The current war that Kremlin autocrat Vladimir Putin is waging against Ukraine mirrors the practices of the Kremlin dating to the 1700s “when Empress Catherine destroyed the Cossacks” up to today, through Moscow’s blockade of Ukrainian grain shipments that have contributed to worldwide spikes in food prices, she said.
There is evidence that Russia “has burned and mined agricultural fields, blocked Ukrainian grain [shipments]… extending famine beyond Ukraine’s borders,” Soroka said.
Thus, her network is gathering “testimonials and capturing family accounts of the Holodomor experience” to also “fight disinformation” and hopefully prevent “Putin from doing the same thing, trying to subjugate the Ukrainian nation, the same as Stalin’s totalitarian, Communist regime did.”
Soroka’s efforts this year will culminate on Nov. 3-5 in Washington, D.C. when an international Holodomor commemoration that will be held jointly organized by the Kyiv-based Holodomor Museum and the Ukrainian Congress Committee of America’s Holodomor Awareness subcommittee.
Etymology
A Polish-Jew in Lviv had a huge impact on international law, all the way up to the UN, by coining the term “genocide.”
Lawyer Raphael Lemkin was born in modern-day Belarus but began his studies in Lviv in 1919 when it was under Polish rule. He assisted a U.S. prosecutor at the Nuremberg trials of German Nazi war criminals after World War II.
“With his particular brand of perseverance, Lemkin managed to include the word ‘genocide’ in the indictment against the Nazi war criminals. This was the first instance of the charge of genocide in international law,” the nonprofit Ukrainian Jewish Encounter group says.
After completing his studies before the start of WWII, Lemkin would write how the Soviet-inflicted Holodomor was a component of genocide between 1926 and 1946.
He also tried getting the UN, created in the wake of WWII to prevent future wars and genocidal acts, to ensure that such crimes did not occur any more.

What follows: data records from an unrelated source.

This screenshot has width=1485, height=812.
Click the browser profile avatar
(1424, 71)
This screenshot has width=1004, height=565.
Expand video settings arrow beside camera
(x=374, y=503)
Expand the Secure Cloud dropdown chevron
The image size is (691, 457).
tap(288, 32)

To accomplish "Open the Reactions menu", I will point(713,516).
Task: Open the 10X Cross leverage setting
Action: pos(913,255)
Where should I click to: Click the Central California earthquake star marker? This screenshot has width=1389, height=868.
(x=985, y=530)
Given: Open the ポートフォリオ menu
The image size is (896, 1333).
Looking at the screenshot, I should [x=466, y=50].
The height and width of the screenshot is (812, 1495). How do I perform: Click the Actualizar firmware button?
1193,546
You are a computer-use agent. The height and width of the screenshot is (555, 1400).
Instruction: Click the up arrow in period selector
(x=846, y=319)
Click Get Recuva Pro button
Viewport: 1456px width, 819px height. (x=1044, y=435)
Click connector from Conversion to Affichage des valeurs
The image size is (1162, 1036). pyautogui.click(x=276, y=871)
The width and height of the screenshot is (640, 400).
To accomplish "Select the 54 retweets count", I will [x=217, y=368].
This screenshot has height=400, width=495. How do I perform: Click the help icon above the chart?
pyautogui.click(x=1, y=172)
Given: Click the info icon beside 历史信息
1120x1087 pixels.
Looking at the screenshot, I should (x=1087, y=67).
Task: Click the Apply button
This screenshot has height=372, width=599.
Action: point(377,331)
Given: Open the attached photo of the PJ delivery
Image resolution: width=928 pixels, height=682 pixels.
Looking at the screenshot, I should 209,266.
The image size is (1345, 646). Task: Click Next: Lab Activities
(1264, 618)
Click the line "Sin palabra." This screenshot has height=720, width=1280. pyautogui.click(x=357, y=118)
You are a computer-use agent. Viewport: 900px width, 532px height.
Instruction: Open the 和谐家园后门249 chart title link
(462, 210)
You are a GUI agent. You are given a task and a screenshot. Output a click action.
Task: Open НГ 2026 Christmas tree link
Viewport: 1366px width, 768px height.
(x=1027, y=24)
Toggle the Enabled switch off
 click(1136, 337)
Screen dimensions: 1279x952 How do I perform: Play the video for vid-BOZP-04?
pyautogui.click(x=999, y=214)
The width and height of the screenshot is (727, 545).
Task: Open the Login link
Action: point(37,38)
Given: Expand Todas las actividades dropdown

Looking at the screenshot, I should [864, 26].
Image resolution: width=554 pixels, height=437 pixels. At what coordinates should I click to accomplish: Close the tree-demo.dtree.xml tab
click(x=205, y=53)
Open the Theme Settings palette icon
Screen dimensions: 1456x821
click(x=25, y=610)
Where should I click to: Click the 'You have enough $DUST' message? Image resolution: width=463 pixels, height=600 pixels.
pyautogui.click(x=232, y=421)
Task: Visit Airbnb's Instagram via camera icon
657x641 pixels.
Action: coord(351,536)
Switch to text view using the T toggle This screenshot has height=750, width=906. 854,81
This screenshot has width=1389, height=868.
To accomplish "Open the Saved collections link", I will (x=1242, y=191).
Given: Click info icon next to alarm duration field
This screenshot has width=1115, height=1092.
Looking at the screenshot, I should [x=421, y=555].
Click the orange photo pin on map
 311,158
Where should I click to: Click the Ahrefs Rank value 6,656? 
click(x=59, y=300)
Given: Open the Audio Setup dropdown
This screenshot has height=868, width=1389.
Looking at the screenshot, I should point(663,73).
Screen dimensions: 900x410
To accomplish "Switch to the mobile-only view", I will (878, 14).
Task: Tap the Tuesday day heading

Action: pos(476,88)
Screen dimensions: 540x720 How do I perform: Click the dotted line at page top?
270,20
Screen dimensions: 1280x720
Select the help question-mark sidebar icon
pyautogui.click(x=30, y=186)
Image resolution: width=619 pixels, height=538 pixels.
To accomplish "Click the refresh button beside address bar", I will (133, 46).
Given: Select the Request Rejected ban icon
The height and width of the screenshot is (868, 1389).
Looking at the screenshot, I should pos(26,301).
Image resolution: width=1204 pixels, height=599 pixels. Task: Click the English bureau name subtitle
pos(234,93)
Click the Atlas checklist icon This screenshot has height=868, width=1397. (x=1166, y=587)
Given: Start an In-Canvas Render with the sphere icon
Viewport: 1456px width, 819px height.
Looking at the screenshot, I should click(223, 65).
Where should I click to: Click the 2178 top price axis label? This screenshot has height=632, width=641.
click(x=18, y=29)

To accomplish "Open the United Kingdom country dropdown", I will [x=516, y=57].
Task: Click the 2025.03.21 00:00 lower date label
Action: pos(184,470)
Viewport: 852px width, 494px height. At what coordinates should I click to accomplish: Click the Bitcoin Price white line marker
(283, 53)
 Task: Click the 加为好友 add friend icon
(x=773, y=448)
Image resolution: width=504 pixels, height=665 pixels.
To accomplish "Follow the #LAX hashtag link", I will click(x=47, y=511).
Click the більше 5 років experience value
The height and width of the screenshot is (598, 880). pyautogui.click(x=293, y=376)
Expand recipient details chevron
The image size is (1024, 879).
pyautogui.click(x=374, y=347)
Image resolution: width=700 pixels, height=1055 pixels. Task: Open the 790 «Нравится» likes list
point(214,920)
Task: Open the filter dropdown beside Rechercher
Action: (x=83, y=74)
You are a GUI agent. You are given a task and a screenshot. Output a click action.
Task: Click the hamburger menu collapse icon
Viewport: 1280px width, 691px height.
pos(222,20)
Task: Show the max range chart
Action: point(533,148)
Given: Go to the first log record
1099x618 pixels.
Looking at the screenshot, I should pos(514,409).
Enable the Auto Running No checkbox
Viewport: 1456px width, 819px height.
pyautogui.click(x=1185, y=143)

However, the Soviet Union, as a member of the UN’s Security Council, would water down Lemkin’s definition of genocide in the 1948 Convention on the Punishment and Prevention of Genocide.
Candle in Windows
US academician James Earnest Mace would be one of the first American researchers to take a scientific approach to documenting the millions of lives that the Kremlin destroyed in its ethnic cleansing campaign.
The Oklahoman of Cherokee Indian ancestry researched the manmade famine but was shunned in the 1980s through the 1990s by his peers and fellow professors who examined Ukraine through a Moscow prism.
Russia still denies committing genocide toward Ukrainians in the early 1930s and also now, in its ongoing invasion of Ukraine in war that is entering its 10th year.
In Kyiv, Mace lectured at the Kyiv-Mohyla National Academy and wrote columns for the Den (Day) newspaper.
Pictured in 1982 (from left) is Ukrainian historian Lyubomyr Haida, Bohdan Nahaylo, currently the chief editor of the Kyiv Post, and James Earnest Mace: Courtesy of Bohdan Nahaylo
He first started the tradition of symbolically honoring Holodmor victims by placing a candle in a window while urging the nation to do the same while addressing the Ukrainian parliament and “believed that this human action would be a call of generations, a tribute to the memory of the dead,” the Holodomor Museum writes.
It was Mace who started the all-Ukrainian tradition of symbolically honoring the Holodomor victims with a candle in the window. He believed that this human action would be a call of generations, a tribute to the memory of the dead.
A Ukrainian documentary about his life says Mace moved to Kyiv in 1993 and died prematurely in Ukraine at the age of 52.